EXERCISE A: From the essay on Pepian below, return the passage starting at "Pepian is a traditional" and ending at "served with rice.", copied word for word.
EXERCISE B: Decide whether each statement agrees with the essay on Pepian below. Answer yes or no, and quote the deciding words of the essay. (i) Pepian can be made with either chicken or beef. (ii) The sauce for Pepian includes toasted sesame seeds. (iii) Pepian is best served with tortillas.

EXCERPTED PASSAGE:
--------
Pepian

On a cold, windy and rainy Sunday night I look out the window and see the wind blowing the trees from right to left, I can hear the rain falling on the roof, the scene is broken by the soft and tender voice of my mothers broken english, “mijo ya casi esta ready el Pepian”. “My son, the pepian is almost ready”. All of a sudden I feel warmth in my heart.  I can smell the boiling sauce and meat, the white rice is steaming on the side, and I sit back and recount the day it took gathering the right ingredients, going through the right process and recounting of how this food unifies my family. Pepian is my favorite food because it connects me to my indigenous roots predating Columbus, brings my family together and it is not contained or restricted by borders. I Love all almost every kind of food-  from greasy, cheesy pizza to healthy, steamed broccoli, but my favorite food, by far, is Pepian.

Pepian is a traditional Guatemala stew that my family has been making for decades. It can be made with chicken or beef and includes cut up vegetables alongside chunks meat. My family, prefers adding potatoes, chayote, and string beans. The sauce is made with tomatoes, toasted sesame seeds, toasted squash seeds, tortillas, and Chile Guajillo – all blended together into a thick, rich, and hearty mixture. It’s kind of like a Mayan curry or a Guatemalan version of mole and is best served with rice.
--------
(Word and element location data)
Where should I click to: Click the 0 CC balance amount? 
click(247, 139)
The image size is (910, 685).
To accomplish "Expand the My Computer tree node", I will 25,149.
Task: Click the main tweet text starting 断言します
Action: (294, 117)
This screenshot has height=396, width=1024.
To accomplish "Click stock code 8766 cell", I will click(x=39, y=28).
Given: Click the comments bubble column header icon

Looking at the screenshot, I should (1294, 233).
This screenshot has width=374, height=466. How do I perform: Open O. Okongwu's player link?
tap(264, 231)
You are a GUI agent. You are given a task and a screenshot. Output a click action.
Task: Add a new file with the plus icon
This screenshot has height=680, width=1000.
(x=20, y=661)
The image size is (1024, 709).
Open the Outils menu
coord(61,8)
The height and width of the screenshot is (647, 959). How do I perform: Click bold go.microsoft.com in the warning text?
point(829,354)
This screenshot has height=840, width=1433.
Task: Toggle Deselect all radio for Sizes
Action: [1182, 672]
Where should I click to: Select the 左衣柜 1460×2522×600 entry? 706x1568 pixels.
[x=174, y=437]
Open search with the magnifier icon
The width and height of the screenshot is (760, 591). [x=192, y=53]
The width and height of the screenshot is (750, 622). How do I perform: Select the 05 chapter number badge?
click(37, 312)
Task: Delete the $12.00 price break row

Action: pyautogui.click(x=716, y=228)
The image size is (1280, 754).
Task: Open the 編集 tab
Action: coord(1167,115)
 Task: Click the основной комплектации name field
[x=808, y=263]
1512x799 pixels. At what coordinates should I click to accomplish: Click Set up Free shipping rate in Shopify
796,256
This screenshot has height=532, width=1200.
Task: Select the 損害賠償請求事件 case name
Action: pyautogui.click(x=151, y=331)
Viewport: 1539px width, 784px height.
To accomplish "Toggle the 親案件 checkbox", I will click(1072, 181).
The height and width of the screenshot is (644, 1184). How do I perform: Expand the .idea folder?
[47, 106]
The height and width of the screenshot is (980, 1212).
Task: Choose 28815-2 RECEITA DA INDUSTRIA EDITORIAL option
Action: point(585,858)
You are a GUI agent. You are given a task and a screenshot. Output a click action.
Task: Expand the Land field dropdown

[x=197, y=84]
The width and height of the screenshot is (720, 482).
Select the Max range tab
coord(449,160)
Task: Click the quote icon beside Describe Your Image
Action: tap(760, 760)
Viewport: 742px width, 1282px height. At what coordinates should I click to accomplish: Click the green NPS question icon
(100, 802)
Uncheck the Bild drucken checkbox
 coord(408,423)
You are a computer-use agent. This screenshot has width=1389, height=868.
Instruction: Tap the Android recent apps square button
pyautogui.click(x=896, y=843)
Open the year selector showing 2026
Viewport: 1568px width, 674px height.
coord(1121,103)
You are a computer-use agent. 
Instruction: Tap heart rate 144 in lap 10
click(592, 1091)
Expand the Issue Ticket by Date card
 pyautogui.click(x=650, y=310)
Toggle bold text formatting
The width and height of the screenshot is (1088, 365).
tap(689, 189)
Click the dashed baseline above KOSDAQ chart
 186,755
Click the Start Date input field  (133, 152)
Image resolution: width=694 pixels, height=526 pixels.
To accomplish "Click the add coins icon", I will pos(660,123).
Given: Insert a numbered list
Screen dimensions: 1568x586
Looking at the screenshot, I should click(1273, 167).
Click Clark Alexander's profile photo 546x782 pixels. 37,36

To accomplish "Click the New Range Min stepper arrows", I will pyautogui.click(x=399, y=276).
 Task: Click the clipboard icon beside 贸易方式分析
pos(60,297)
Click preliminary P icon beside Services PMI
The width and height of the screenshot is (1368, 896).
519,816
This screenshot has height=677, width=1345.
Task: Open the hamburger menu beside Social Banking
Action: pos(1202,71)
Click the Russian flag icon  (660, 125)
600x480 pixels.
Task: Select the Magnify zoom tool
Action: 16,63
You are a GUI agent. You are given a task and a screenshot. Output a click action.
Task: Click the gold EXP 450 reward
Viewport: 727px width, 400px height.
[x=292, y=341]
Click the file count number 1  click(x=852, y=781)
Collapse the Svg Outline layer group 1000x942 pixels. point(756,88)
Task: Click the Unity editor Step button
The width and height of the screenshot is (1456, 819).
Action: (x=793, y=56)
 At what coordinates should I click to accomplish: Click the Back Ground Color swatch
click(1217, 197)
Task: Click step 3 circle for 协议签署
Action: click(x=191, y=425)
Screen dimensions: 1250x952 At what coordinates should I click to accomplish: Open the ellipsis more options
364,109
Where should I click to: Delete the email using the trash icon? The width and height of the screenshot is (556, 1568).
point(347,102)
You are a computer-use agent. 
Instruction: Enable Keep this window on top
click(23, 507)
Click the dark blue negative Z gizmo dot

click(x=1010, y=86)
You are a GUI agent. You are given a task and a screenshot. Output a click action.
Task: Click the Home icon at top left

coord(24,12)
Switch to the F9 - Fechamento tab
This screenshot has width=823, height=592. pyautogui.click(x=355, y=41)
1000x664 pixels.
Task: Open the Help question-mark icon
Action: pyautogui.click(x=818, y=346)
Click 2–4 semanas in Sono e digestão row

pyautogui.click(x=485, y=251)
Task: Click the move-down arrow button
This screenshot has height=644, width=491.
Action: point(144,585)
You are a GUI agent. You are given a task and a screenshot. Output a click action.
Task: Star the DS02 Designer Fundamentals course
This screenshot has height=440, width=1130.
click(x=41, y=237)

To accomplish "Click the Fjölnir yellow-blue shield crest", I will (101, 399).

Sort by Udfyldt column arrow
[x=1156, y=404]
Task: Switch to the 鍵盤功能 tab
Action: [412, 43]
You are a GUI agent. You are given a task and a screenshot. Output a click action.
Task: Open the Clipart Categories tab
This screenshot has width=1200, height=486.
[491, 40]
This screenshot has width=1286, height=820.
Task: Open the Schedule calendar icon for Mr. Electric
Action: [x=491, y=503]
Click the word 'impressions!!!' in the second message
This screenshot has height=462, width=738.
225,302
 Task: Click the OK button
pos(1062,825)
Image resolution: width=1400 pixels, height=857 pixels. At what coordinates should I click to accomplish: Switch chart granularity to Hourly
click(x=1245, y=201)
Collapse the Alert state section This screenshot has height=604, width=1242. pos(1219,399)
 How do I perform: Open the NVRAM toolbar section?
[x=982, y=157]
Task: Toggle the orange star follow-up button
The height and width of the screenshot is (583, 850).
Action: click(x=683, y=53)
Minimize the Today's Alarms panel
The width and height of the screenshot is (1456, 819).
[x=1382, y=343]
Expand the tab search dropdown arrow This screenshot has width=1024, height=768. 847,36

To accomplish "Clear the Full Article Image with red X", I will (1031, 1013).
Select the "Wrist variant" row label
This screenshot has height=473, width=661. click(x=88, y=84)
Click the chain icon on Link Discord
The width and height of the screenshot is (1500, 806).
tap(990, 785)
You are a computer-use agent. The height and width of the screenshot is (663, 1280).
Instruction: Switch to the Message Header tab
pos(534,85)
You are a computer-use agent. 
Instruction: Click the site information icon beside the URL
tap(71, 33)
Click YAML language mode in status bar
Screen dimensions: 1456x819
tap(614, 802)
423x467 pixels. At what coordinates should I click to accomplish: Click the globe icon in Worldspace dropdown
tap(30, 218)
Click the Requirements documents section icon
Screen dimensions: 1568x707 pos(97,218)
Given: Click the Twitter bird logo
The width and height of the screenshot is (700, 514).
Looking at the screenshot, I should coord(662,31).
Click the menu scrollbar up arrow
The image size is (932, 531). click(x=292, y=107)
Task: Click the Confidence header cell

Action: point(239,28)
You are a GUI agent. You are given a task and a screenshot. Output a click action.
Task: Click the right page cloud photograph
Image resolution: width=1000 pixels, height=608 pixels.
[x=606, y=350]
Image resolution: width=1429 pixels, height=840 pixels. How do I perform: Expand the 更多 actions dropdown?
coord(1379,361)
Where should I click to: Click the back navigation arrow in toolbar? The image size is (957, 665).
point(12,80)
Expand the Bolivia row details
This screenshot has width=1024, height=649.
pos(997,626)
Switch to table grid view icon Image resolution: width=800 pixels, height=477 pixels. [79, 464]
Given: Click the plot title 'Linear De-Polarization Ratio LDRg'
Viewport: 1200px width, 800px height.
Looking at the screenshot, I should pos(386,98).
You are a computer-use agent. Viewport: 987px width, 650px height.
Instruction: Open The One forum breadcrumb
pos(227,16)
--------
TASK RESULT A:
Pepian is a traditional Guatemala stew that my family has been making for decades. It can be made with chicken or beef and includes cut up vegetables alongside chunks meat. My family, prefers adding potatoes, chayote, and string beans. The sauce is made with tomatoes, toasted sesame seeds, toasted squash seeds, tortillas, and Chile Guajillo – all blended together into a thick, rich, and hearty mixture. It’s kind of like a Mayan curry or a Guatemalan version of mole and is best served with rice.

TASK RESULT B:
(i) Yes: "It can be made with chicken or beef"
(ii) Yes: "The sauce is made with tomatoes, toasted sesame seeds"
(iii) No: "is best served with rice"